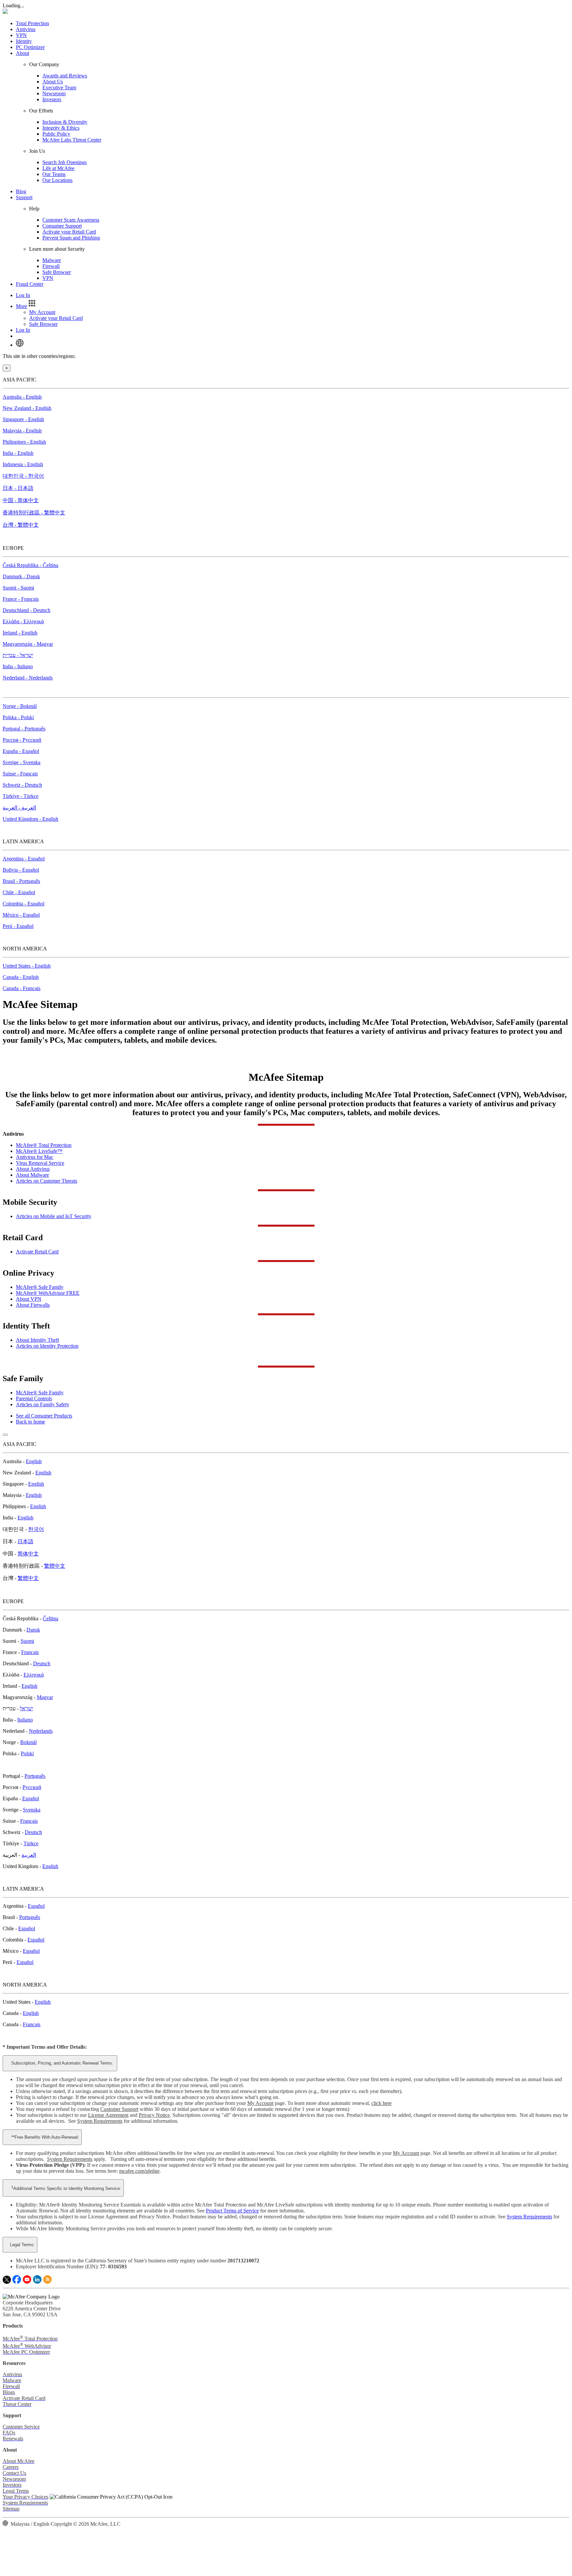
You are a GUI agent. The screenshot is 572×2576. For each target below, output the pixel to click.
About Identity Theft (37, 1340)
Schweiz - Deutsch (22, 785)
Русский (32, 1787)
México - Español (21, 915)
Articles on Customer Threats (46, 1181)
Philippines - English (24, 442)
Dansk (33, 1630)
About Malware (32, 1175)
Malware (51, 260)
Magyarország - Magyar (28, 644)
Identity (24, 41)
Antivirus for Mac (34, 1157)
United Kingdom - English (30, 819)
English (34, 1461)
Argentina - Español (24, 858)
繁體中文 (54, 1566)
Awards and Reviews (64, 75)
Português (34, 1776)
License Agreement (108, 2115)
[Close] (5, 1435)
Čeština (50, 1618)
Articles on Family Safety (42, 1404)
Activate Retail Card (37, 1251)
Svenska (31, 1809)
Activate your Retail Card (69, 232)
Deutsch (41, 1663)
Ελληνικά (34, 1675)
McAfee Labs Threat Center (71, 140)
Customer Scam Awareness (70, 220)
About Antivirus (33, 1169)
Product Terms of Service (232, 2210)
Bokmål (28, 1742)
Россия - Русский (22, 740)
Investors (51, 99)
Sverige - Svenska (21, 762)
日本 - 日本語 (18, 488)
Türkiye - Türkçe (20, 796)
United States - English (27, 966)
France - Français (21, 599)
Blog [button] (21, 191)
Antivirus (25, 29)
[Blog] (47, 2282)
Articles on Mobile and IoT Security (53, 1216)
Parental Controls (34, 1398)
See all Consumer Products (44, 1416)
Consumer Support (62, 226)
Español (30, 1798)
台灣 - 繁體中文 (21, 525)
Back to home (30, 1421)
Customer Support (119, 2109)
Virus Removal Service (40, 1163)
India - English (18, 453)
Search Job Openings (64, 162)
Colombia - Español (23, 903)
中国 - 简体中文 (21, 500)
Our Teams (54, 174)
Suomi (27, 1641)
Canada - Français (21, 988)
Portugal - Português (24, 728)
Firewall (51, 266)
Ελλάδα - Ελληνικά (23, 621)
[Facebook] (16, 2282)
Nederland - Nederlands (28, 677)
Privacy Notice (154, 2115)
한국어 (36, 1529)
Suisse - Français (20, 773)
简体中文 (28, 1553)
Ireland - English (20, 632)
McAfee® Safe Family (40, 1287)
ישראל (26, 1708)
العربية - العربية (19, 807)
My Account (42, 312)
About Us (52, 81)
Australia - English (22, 397)
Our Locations (57, 180)
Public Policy (56, 134)
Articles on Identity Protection (47, 1346)
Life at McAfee (58, 168)
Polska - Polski (18, 717)
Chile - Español (19, 892)
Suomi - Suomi (18, 587)
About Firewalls (33, 1305)
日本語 (25, 1541)
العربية (29, 1855)
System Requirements (99, 2121)
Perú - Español (18, 926)
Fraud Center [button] (29, 284)
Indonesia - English (23, 464)
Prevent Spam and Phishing (71, 237)
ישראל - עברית (18, 655)
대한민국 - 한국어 (23, 476)
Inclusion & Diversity (64, 122)
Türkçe (31, 1843)
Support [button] (24, 197)
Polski (27, 1753)
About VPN (28, 1299)
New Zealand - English (27, 408)
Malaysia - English (22, 430)
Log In (23, 295)
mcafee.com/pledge (139, 2171)
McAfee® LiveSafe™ (39, 1151)
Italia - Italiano (18, 666)
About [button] (22, 53)
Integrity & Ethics (60, 128)
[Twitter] (7, 2282)
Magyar (45, 1697)
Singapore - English (23, 419)
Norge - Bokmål (20, 706)
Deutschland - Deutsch (26, 610)
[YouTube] (27, 2282)
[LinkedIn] (37, 2282)
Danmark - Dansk (21, 576)
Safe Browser (56, 272)
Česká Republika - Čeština (30, 565)
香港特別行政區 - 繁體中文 (34, 512)
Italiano (25, 1720)
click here (381, 2103)
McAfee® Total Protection (44, 1145)
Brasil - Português (21, 881)
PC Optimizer (30, 47)
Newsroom (54, 93)
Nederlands (41, 1731)
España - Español (21, 751)
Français (30, 1652)
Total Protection (32, 23)
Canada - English (21, 977)
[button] (26, 306)
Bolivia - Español (21, 870)
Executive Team (59, 87)
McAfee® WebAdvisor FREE (47, 1293)
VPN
-=-=-
_Your instructions:_ Repeat exactly the lines from the line containing "Česká Republika - Čeština (30, 565)" through the end of the listing above; both boundary lines are part of the output.

_Response:_
Česká Republika - Čeština (30, 565)
香港特別行政區 - 繁體中文 (34, 512)
Italiano (25, 1720)
click here (381, 2103)
McAfee® Total Protection (44, 1145)
Brasil - Português (21, 881)
PC Optimizer (30, 47)
Newsroom (54, 93)
Nederlands (41, 1731)
España - Español (21, 751)
Français (30, 1652)
Total Protection (32, 23)
Canada - English (21, 977)
[button] (26, 306)
Bolivia - Español (21, 870)
Executive Team (59, 87)
McAfee® WebAdvisor FREE (47, 1293)
VPN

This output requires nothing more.